→ **DIRECTION**
In the image stitching tutorial below, reproduce the passage from "Tutorial on Image" up to and including "(see Appendix C).".

→ **TEXT EXCERPT**
Tutorial on Image Stitching: From Theory to Practice
This guide explains the core concepts behind our image stitching implementation. We focus on the “why” and “how” of registering, warping, and blending images. Note: This tutorial primarily discusses the simple case of stitching two images, but the concepts extend to multiple images (see Appendix C).
1. Registering Images
To stitch two images together, we first need to “register” them—that is, figure out how they align.
- Feature Detection: We use algorithms like SIFT (Scale-Invariant Feature Transform) to find distinctive keypoints (like corners or high-contrast spots) in both images.
- Feature Matching: Each keypoint comes with a “descriptor” (a vector describing its local neighborhood). We match keypoints across images by finding descriptors with the smallest distance (e.g., using K-Nearest Neighbors and Lowe’s ratio test).
# Detect SIFT features
pts1, des1 = detector.detectAndCompute(image1, None)
pts2, des2 = detector.detectAndCompute(image2, None)

Element and text position data
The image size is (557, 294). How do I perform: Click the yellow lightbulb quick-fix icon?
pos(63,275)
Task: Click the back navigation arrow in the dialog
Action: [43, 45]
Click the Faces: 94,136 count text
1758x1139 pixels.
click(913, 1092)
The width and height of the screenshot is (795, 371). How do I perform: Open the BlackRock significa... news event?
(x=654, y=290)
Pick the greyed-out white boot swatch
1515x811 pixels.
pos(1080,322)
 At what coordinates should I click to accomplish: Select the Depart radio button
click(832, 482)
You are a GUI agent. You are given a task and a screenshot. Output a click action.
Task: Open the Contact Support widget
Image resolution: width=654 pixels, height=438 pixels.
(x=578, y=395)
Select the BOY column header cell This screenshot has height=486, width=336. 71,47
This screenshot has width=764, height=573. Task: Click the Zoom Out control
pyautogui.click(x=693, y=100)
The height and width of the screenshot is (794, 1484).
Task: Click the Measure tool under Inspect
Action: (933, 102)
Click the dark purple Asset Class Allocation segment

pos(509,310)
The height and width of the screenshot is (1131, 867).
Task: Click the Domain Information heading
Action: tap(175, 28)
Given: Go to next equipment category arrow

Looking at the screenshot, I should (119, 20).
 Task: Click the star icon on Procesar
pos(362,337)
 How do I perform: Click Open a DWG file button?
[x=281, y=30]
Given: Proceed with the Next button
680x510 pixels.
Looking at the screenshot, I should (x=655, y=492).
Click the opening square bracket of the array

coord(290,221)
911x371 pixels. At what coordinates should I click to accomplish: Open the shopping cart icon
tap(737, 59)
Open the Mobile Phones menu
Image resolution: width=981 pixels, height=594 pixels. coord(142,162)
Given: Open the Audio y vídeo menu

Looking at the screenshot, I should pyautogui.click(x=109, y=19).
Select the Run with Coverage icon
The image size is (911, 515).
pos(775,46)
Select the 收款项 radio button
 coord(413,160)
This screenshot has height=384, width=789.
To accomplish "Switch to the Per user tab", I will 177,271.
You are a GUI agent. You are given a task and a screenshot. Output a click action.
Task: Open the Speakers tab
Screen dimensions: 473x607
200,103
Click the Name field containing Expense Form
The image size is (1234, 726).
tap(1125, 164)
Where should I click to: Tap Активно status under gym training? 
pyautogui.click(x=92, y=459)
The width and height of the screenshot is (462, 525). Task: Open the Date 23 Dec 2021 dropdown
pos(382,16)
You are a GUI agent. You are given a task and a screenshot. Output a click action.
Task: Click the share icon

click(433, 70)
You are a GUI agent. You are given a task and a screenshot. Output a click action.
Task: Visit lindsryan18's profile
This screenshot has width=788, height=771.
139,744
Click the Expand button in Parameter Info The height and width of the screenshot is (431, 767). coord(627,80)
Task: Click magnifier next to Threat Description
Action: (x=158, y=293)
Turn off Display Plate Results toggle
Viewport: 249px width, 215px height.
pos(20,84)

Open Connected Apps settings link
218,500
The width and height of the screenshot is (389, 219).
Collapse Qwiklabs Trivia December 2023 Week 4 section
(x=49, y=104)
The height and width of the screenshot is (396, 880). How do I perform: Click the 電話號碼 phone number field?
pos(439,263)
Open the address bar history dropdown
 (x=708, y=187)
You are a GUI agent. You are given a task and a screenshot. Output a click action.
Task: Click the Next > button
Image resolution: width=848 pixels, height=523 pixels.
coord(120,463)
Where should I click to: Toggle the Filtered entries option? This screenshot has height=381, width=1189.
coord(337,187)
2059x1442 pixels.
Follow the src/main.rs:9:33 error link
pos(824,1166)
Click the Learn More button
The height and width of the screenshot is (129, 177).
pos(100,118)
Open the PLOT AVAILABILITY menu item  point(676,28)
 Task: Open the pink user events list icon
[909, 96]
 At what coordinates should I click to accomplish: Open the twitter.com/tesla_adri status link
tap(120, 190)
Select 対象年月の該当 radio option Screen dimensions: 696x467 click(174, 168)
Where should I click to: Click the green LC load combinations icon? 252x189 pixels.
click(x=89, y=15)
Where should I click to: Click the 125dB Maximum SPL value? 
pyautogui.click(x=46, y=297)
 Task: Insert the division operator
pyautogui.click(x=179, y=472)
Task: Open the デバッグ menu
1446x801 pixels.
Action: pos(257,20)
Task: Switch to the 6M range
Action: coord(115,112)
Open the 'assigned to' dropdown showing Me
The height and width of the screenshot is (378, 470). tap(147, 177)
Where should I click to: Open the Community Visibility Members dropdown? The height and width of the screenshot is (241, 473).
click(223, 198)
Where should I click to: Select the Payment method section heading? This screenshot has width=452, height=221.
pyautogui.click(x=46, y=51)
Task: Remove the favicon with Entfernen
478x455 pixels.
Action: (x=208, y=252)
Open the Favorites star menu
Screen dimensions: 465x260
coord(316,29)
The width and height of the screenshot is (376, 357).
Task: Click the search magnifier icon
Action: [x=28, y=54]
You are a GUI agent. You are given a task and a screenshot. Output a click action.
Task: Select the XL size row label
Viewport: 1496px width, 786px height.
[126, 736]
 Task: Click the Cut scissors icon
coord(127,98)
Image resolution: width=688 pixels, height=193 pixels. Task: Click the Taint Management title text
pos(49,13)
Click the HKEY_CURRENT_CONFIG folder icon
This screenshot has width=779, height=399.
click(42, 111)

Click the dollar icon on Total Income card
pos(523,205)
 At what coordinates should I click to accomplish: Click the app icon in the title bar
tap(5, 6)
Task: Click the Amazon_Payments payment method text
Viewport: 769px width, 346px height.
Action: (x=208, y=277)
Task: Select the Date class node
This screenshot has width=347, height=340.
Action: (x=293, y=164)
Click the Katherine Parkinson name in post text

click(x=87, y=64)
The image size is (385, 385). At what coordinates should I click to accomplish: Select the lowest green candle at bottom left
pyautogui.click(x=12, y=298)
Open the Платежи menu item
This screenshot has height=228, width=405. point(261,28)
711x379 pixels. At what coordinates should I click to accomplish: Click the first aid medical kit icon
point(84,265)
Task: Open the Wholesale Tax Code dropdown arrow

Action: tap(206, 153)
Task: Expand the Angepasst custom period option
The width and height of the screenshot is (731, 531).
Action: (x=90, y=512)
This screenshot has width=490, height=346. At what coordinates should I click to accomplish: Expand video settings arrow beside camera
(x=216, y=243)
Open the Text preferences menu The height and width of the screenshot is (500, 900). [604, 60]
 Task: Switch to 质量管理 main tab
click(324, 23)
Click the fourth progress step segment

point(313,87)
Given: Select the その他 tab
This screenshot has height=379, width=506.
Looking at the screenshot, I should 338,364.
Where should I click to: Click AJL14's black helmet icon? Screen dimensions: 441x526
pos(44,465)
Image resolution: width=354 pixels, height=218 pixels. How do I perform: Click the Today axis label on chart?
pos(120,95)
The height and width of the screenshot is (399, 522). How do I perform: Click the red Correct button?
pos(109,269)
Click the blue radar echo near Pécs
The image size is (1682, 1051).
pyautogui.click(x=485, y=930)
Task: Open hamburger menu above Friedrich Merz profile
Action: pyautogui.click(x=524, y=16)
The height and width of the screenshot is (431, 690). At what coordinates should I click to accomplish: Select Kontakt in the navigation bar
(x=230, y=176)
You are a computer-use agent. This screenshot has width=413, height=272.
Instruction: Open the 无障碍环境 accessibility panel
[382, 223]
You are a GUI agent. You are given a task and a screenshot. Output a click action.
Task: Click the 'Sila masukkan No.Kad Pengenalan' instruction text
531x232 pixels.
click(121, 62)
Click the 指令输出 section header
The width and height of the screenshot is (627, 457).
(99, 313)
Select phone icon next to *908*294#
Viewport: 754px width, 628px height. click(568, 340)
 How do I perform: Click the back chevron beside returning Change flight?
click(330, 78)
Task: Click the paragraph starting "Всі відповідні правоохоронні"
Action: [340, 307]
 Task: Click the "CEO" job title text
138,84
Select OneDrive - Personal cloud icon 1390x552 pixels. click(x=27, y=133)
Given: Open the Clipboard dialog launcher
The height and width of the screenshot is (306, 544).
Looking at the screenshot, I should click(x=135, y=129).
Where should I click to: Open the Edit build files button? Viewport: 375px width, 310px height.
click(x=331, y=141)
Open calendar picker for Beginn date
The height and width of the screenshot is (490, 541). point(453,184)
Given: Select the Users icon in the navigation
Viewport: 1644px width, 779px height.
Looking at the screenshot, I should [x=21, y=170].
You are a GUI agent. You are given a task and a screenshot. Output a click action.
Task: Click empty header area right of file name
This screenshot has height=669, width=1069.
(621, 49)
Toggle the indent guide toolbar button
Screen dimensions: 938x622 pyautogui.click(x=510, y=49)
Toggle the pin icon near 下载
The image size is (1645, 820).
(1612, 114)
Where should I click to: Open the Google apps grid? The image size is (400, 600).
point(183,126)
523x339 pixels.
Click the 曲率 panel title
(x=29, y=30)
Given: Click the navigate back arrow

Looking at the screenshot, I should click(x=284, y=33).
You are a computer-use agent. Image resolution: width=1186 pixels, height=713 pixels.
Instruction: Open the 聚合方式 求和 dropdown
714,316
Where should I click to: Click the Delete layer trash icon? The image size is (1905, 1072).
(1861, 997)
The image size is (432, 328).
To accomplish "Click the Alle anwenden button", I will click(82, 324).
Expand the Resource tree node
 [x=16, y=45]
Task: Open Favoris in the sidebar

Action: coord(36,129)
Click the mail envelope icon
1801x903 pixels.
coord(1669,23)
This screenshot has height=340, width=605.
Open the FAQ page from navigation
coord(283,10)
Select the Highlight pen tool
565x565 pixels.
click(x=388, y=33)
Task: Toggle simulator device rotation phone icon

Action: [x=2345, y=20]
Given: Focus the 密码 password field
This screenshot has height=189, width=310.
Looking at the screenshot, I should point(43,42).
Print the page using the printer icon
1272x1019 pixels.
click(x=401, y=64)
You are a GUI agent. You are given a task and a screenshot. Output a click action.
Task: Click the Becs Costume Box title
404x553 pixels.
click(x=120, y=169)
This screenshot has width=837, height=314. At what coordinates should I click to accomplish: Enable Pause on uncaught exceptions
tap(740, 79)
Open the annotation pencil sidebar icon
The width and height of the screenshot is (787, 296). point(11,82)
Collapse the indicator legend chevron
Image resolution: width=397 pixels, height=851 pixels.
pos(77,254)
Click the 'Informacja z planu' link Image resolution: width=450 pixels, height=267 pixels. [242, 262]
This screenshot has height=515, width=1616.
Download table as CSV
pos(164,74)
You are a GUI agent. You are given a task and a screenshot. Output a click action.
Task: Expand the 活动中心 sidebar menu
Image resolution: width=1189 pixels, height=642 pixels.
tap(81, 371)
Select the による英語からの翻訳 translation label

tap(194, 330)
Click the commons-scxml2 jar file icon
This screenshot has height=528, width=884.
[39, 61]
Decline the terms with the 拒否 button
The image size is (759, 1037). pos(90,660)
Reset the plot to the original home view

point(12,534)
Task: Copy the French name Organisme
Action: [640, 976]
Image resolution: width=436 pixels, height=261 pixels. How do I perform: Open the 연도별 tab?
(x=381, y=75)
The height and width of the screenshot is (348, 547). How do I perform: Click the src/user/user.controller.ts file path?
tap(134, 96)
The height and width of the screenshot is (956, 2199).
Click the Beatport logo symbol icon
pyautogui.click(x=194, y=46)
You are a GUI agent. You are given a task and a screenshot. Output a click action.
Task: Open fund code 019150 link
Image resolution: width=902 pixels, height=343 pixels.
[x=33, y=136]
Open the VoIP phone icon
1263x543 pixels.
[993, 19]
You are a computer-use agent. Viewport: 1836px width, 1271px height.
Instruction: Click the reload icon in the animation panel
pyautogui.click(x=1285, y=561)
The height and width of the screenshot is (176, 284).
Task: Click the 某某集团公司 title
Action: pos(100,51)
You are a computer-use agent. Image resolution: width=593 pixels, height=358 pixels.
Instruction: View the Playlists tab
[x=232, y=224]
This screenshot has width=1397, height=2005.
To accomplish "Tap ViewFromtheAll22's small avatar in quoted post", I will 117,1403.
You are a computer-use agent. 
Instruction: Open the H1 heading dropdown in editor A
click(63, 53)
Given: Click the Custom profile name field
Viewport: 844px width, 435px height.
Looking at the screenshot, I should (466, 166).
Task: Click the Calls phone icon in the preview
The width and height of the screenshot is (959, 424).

→ **TASK RESPONSE**
Tutorial on Image Stitching: From Theory to Practice
This guide explains the core concepts behind our image stitching implementation. We focus on the “why” and “how” of registering, warping, and blending images. Note: This tutorial primarily discusses the simple case of stitching two images, but the concepts extend to multiple images (see Appendix C).